Iran has given to a domestic company the task of developing an offshore oilfield that was discovered by an Indian consortium led by ONGC Videsh Ltd (OVL) but later abandoned as commercially unviable. OVL and its partners IndianOil Corporation and Oil India Ltd had in 2009 dropped plans to develop the Binaloud oil find in the Farsi offshore block as they found one billion barrels of reserves commercially unviable.

But as Iran’s semi-official Mehr news agency reports said, Iranian Offshore Oil Company has found production of heavy crude oil from the field would be possible in the near future. On the surface, Iran’s move may appear as a logical progress in a commercial matter. But given the technical limitations of its refineries, capacity constraints and curbs on oil exports, it signals Tehran’s unhappiness with India for dragging its feet on oil and gas projects — development of other fields, liquid gas export terminal and the gas pipeline.

In February 2012, Iran had issued an ultimatum to OVL to decide whether it would develop Farzad B, a huge gas find in the Farsi block, after the company missed the November 2010 deadline that had been set for the investment decision.

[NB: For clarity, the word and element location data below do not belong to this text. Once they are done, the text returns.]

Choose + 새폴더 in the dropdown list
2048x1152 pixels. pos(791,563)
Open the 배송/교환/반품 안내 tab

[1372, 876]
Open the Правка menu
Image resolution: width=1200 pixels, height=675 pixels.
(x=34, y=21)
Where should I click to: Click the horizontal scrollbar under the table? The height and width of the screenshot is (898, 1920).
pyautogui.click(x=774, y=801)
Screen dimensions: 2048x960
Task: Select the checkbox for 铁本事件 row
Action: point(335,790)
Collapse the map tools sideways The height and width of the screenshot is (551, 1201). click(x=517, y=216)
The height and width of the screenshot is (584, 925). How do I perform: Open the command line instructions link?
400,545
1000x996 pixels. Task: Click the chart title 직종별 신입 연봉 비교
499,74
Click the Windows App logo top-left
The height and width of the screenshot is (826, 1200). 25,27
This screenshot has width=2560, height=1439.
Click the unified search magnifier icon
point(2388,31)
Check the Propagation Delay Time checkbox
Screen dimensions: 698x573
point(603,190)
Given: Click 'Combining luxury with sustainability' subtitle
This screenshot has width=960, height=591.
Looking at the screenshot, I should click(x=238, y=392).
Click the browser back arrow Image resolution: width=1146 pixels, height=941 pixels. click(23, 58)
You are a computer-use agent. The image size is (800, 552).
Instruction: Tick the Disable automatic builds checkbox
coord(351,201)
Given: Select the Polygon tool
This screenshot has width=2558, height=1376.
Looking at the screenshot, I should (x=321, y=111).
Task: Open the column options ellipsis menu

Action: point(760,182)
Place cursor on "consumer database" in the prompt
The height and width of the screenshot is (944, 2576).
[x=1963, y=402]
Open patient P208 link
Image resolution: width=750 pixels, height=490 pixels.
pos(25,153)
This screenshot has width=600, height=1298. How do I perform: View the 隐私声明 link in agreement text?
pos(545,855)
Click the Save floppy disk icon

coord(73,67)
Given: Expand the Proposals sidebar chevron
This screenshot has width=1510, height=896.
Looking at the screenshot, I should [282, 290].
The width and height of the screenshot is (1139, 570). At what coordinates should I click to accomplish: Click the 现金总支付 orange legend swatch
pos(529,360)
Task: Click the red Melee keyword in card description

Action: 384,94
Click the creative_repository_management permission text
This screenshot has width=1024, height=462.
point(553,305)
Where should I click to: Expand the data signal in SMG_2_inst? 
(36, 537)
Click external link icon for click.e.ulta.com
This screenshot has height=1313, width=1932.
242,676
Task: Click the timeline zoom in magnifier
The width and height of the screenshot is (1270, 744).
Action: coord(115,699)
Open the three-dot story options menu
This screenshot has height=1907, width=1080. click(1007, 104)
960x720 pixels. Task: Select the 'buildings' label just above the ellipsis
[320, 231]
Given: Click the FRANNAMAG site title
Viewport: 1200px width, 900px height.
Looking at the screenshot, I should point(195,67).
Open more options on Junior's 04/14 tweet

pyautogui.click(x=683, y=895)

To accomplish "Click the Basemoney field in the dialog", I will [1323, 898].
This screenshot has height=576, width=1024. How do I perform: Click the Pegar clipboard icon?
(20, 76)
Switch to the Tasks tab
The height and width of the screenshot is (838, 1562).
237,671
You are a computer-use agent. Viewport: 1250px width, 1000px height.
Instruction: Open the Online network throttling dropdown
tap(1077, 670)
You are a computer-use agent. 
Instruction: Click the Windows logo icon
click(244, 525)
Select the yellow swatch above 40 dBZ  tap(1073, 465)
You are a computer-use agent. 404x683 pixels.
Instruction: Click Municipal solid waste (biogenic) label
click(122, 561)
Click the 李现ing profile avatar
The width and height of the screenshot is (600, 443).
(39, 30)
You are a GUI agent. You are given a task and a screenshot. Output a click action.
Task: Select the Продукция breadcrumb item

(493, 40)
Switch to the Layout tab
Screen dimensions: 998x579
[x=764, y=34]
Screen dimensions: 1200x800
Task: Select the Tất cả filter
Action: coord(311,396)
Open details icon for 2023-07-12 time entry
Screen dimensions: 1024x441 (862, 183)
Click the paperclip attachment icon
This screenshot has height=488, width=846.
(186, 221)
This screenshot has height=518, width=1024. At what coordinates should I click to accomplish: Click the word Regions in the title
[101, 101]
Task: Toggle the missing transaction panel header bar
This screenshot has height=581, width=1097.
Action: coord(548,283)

Progress has also been stalled on several other oil and gas fields as well as associated projects won by Indian oil companies due to sanctions by the US and other western countries. Even the talks on the Iran-Pakistan-India pipeline have come to a standstill, ostensibly over differences on pricing and other commercial mechanisms.In all such cases, both sides have been playing hardball on negotiation tables, each accusing the other of not keeping their part of the deals. Sources said OVL is yet to sign the development contract as it is wary of participating in Iranian oil and gas sector for fear of being sanctioned by US and EU.